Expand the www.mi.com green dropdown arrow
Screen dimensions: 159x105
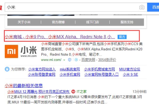point(64,60)
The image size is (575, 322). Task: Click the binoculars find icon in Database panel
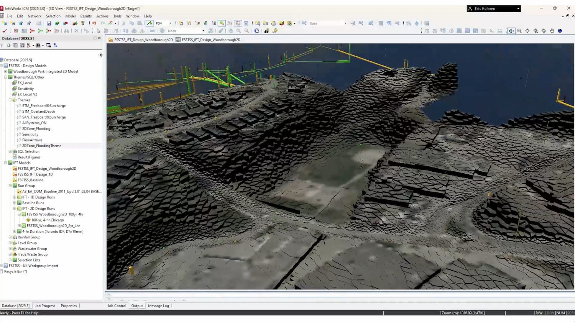[38, 45]
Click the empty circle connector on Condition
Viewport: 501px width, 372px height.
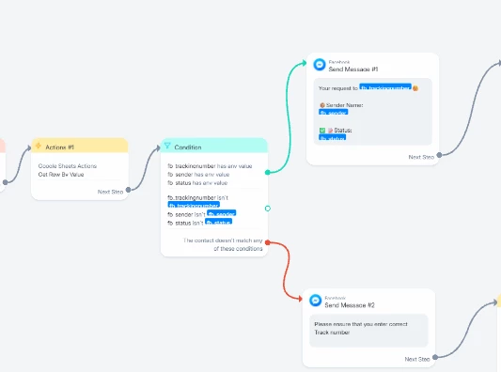pos(268,209)
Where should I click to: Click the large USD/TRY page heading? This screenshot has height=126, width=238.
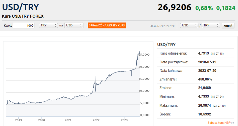(20, 7)
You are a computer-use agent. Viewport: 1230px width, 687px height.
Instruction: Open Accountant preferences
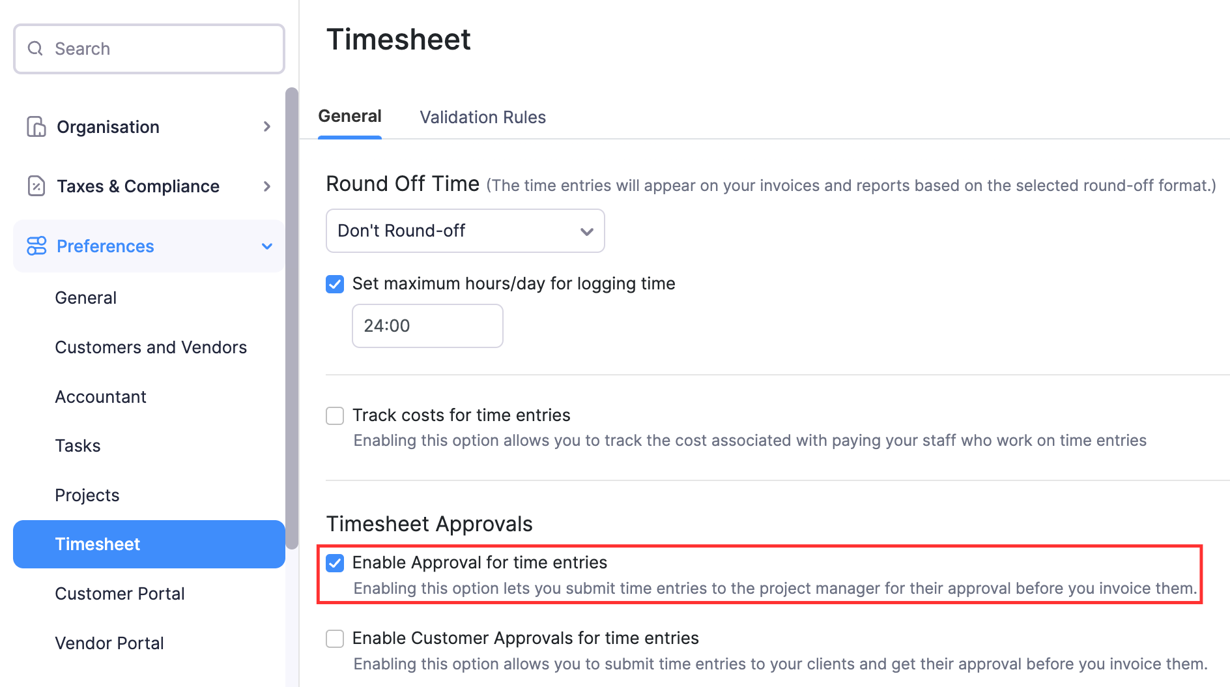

..........

- Problem requirements -
In repeating the lines above, keep the wording exact and leave every picture out.

- Written solution -
Expand the www.mi.com green dropdown arrow
Screen dimensions: 159x105
point(64,60)
The image size is (575, 322). Task: Click the binoculars find icon in Database panel
[38, 45]
Click the empty circle connector on Condition
Viewport: 501px width, 372px height.
pos(268,209)
Where should I click to: Click the large USD/TRY page heading? This screenshot has height=126, width=238.
(20, 7)
You are a computer-use agent. Viewport: 1230px width, 687px height.
Instruction: Open Accountant preferences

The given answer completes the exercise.